> _Exercise directions_:
Extract each line of the data and write it out again exactly.

(Items listed in a dataset)
[Start of section]
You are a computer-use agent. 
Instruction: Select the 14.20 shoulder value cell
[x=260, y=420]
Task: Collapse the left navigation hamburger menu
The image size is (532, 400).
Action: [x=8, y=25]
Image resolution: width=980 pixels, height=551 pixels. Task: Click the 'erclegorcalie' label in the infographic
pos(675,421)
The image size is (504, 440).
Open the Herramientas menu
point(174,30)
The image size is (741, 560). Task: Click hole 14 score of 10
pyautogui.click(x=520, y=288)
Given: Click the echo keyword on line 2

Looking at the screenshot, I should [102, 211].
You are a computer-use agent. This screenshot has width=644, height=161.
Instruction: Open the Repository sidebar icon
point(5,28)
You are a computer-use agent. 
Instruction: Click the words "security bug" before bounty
[End of section]
> _Expected answer_:
You are a computer-use agent. 
Instruction: Select the 14.20 shoulder value cell
[x=260, y=420]
Task: Collapse the left navigation hamburger menu
The image size is (532, 400).
Action: [x=8, y=25]
Image resolution: width=980 pixels, height=551 pixels. Task: Click the 'erclegorcalie' label in the infographic
pos(675,421)
The image size is (504, 440).
Open the Herramientas menu
point(174,30)
The image size is (741, 560). Task: Click hole 14 score of 10
pyautogui.click(x=520, y=288)
Given: Click the echo keyword on line 2

Looking at the screenshot, I should [102, 211].
You are a computer-use agent. This screenshot has width=644, height=161.
Instruction: Open the Repository sidebar icon
point(5,28)
You are a computer-use agent. 
Instruction: Click the words "security bug" before bounty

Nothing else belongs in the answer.